Tutorial-9122023

How to install and configure OpenVPN Server on Debian 10

How to install and configure OpenVPN Server on Debian 10

OpenVPN is open-source software that can be used to access the internet securely when connected to an untrusted network. OpenVPN allows you to keep your online data safe by tunneling them through encrypted servers. OpenVPN uses SSL/TLS for key exchange and capable of traversing network address translators. There are many VPN software available in the market but all are costly, and/or challenging to set up and manage. While OpenVPN is a free, simple to set up, configure, and manage.

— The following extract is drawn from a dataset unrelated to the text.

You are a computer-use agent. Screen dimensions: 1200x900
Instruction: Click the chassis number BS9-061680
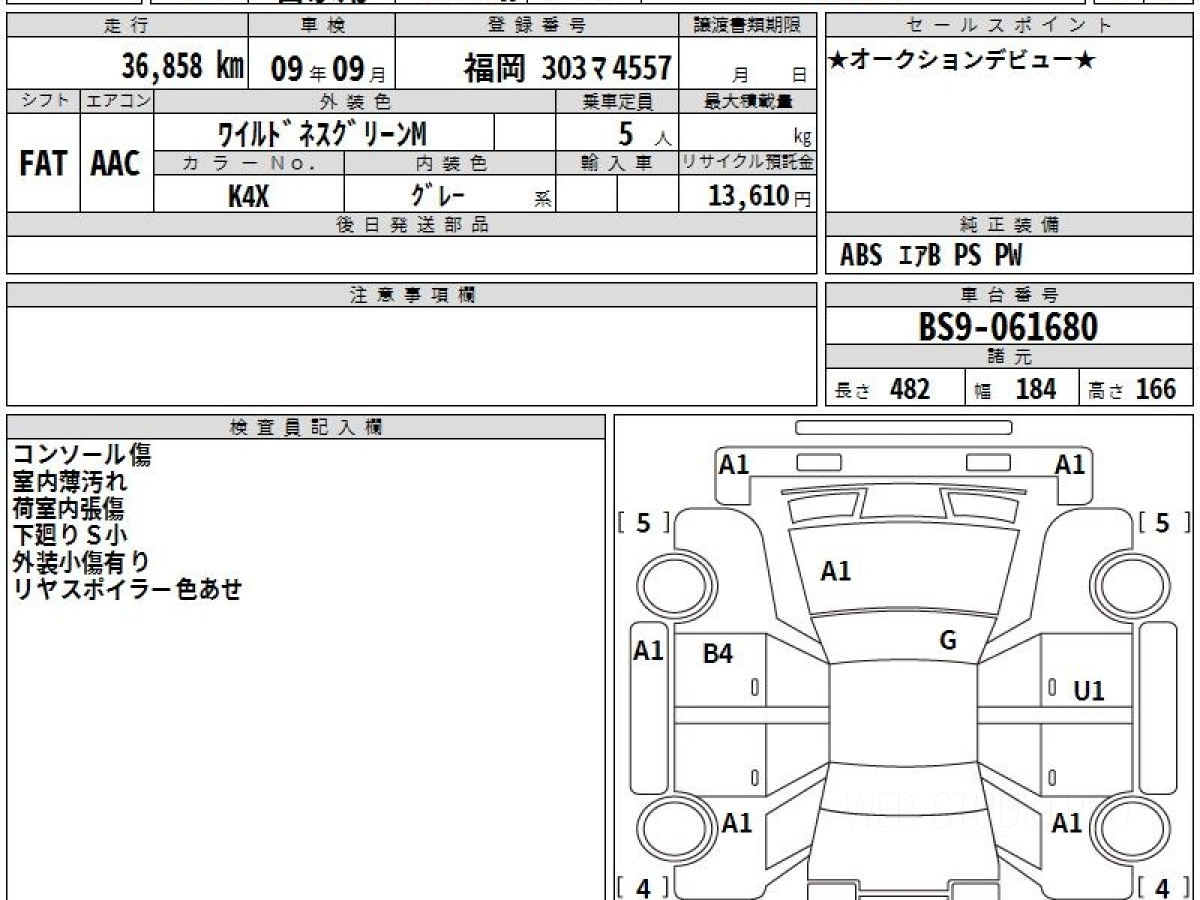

In this tutorial, we will explain how to setup OpenVPN server on Debian 10 server.

Requirements

  • Two server running Debian 10.
  • A static IP address 192.168.0.103 is configured on VPN server and 192.168.0.102 is configured on VPN client.
  • A root password is configured on both servers.

Install OpenVPN

First, you will need to enable IP forwarding to forward network packets properly. You can do this by editing /etc/sysctl.conf file:
nano /etc/sysctl.conf

Change the following line:
net.ipv4.ip_forward=1

Save and close the file, when you are finished. Then, apply the new settings by running the following command:
sysctl -p

Next, install OpenVPN package by just running the following command:
apt-get install openvpn -y

Once the installation has been completed, you can proceed to the next step.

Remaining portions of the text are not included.